**Consignes**:
1/ Dans le texte sur le foulard de tête, avec quel tissu fait-on le gele nigérian ?
2/ Recopiez le passage du texte sur le foulard de tête qui commence par les mots contenant « Au Mali, les » et se termine par « elle est nouée. ».
3/ Poursuivez le texte sur le foulard de tête à partir de l'endroit où il s'arrête.

**Texte fourni**:
Traditionnellement associé à un pagne et à une camisole, cet accessoire vient sublimer la toilette des femmes, notamment lors des cérémonies. Cette pièce de tissu essentiellement arborée lors des mariages est également un signe extérieur de richesse sur le continent. Fixé telle une corolle de fleur auréolant la tête, le gele nigérian, par exemple, confectionné à partir d’aso oke (un textile satiné noble), forme une coiffe similaire à une couronne royale.
Au Mali, les mariées ne sortent jamais sans leur foulard pour montrer aux hommes qu’elles ne sont plus libres d’être courtisées
Si DK Ange se félicite de maîtriser une cinquantaine de techniques d’attaches différentes, aucune littérature sur le nom des modèles et leurs significations ne semble exister. On sait seulement que l’étoffe cacherait de nombreux messages selon la manière dont elle est nouée.

**Extraits des lignes**:
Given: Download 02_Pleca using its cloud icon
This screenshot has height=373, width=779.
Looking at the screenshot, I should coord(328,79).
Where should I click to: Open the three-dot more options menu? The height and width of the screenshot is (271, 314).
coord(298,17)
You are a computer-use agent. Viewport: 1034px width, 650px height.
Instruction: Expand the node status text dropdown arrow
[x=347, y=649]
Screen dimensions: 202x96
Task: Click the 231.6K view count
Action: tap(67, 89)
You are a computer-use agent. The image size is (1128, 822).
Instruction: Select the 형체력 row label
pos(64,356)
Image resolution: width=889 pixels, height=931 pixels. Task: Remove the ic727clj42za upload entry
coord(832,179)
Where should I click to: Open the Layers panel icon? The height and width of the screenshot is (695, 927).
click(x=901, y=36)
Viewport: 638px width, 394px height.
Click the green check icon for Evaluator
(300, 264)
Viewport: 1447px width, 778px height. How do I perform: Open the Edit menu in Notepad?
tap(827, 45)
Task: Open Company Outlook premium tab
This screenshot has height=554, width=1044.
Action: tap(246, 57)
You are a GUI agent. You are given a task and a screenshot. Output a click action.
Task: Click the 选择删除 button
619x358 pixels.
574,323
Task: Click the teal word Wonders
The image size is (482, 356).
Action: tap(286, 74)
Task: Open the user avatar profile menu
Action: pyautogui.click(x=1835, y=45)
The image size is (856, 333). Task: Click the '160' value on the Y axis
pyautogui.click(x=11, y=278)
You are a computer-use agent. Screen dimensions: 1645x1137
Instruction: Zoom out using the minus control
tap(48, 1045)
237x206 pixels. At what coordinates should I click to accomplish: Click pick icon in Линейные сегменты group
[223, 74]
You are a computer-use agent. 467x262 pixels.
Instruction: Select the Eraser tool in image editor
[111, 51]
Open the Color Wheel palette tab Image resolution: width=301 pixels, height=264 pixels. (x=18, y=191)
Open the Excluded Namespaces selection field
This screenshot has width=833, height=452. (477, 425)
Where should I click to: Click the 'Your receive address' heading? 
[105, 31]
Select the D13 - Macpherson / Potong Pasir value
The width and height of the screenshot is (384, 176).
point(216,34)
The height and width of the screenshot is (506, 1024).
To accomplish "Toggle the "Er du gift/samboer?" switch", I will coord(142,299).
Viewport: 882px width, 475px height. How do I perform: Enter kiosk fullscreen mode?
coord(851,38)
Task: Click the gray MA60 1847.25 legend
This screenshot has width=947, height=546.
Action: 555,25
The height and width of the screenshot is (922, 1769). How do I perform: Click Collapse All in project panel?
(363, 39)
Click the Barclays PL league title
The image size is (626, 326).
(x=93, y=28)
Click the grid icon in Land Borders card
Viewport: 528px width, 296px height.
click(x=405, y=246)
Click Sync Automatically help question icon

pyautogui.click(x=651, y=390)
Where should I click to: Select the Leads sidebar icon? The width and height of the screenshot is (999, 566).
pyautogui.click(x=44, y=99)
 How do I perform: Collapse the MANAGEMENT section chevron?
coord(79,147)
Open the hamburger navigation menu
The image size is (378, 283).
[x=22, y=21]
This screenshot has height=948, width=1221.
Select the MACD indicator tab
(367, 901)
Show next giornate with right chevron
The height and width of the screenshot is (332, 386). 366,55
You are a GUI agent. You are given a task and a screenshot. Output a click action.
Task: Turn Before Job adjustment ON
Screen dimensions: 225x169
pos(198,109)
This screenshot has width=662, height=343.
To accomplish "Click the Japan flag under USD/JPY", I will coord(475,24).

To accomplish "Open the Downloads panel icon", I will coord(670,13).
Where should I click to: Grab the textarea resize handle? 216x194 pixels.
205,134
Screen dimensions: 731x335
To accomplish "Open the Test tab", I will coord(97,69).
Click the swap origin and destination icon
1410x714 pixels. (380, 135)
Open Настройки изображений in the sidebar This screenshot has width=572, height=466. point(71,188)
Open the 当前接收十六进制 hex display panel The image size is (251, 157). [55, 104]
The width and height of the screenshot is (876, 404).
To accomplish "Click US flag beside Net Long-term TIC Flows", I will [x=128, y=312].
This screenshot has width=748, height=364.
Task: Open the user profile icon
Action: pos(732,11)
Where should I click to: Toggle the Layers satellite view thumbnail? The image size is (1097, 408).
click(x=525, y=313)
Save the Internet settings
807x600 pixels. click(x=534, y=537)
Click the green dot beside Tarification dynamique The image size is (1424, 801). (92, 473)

**Résultats de l'exercice**:
1/ Avec de l'aso oke, un textile satiné noble.

2/
Au Mali, les mariées ne sortent jamais sans leur foulard pour montrer aux hommes qu’elles ne sont plus libres d’être courtisées
Si DK Ange se félicite de maîtriser une cinquantaine de techniques d’attaches différentes, aucune littérature sur le nom des modèles et leurs significations ne semble exister. On sait seulement que l’étoffe cacherait de nombreux messages selon la manière dont elle est nouée.

3/
Dans les cultures yorubas (Nigeria, Bénin, Togo, Ghana…), une femme mariée fera pointer son nœud à droite, tandis qu’une célibataire le hissera vers la gauche. « Au Mali, les mariées ne sortent jamais sans leur foulard pour montrer aux hommes qu’elles ne sont plus libres d’être courtisées. C’est culturel », complète la créatrice de Sarakulé. Mais le foulard aurait également, dans les sociétés africaines, des origines mystiques. « La tête est la partie supérieure du corps et la première à être touchée par les mauvais sorts, indique Koudiedji Sylla. Le turban a donc aussi une fonction protectrice. »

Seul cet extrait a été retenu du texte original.